# Real or Fake?



## MuskieJim (Apr 11, 2007)

What do you think? You can do amazing things with photoshop, but there isn't really much to gain by faking this....

http://pacnews.blogspot.com/2008/11/exclusive-world-record-80lbs-pike-claim.html


----------



## Snakecharmer (Apr 9, 2008)

I don't believe it's only 80 pounds. I would say about 170. I beleive it should say it was caught in Bull- garia


----------



## PapawSmith (Feb 13, 2007)

I'm with Snake, if that thing were real it would weigh twice that. I would not be shocked to find that there at one time were really pike that big swimming around in those Eastern European and Russian lakes. Because of centuries of repression and 100 years of socialist rule they have developed a propensity to kill and eat everything the can find so if Pike that size were to swim in those waters I'm sure it is only in the past.


----------



## postalhunter1 (Jun 5, 2010)

If it's real it has to be more than 80lbs, way more! That fish looks to be at least 24" in circumference. And at least 5-6 foot long. It looks real enough, but the weight is grossly underestimated in my opinion.

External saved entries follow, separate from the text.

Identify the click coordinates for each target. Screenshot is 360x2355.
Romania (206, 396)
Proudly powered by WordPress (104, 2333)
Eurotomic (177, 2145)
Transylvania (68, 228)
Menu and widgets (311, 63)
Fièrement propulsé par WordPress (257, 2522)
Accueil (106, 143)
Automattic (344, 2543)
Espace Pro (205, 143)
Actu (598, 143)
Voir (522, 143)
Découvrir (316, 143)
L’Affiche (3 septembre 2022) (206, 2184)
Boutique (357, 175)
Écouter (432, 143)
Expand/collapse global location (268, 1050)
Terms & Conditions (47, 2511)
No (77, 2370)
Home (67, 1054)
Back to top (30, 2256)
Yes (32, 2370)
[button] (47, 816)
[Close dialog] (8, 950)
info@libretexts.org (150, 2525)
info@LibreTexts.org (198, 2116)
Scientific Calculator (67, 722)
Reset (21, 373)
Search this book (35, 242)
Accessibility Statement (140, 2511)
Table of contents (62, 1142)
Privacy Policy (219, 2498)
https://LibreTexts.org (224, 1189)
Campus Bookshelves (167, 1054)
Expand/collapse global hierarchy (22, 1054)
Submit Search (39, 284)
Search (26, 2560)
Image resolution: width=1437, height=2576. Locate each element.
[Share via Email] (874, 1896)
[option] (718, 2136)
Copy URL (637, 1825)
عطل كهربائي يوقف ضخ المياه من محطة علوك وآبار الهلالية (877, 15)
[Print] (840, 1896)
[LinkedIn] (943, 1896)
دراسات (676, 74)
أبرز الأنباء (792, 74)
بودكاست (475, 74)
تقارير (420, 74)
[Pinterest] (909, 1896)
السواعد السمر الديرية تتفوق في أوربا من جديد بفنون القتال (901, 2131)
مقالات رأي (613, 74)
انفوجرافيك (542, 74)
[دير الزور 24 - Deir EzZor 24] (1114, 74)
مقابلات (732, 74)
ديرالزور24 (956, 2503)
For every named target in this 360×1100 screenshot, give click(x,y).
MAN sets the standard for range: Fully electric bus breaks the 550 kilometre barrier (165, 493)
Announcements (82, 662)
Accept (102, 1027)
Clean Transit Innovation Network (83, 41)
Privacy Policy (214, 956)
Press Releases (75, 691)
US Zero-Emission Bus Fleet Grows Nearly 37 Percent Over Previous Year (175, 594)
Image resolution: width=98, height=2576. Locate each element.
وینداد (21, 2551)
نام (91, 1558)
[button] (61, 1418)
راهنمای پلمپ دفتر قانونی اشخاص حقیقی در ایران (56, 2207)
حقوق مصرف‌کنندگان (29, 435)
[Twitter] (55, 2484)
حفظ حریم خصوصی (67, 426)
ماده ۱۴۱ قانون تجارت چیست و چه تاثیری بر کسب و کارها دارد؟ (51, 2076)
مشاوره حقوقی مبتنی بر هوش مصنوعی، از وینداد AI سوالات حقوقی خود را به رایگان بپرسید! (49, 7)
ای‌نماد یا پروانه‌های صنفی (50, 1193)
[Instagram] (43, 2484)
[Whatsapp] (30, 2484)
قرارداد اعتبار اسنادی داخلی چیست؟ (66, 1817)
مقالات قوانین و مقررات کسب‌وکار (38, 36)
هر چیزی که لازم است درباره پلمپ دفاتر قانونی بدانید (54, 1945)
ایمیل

God, Family, Hunting......


----------



## Legend killer (Apr 20, 2011)

If you use the muskie formula...I estimated the fish at 96" and a girth of 25" and it is close to the 80lb mark.


----------



## PapawSmith (Feb 13, 2007)

Legend killer said:


> If you use the muskie formula...I estimated the fish at 96" and a girth of 25" and it is close to the 80lb mark.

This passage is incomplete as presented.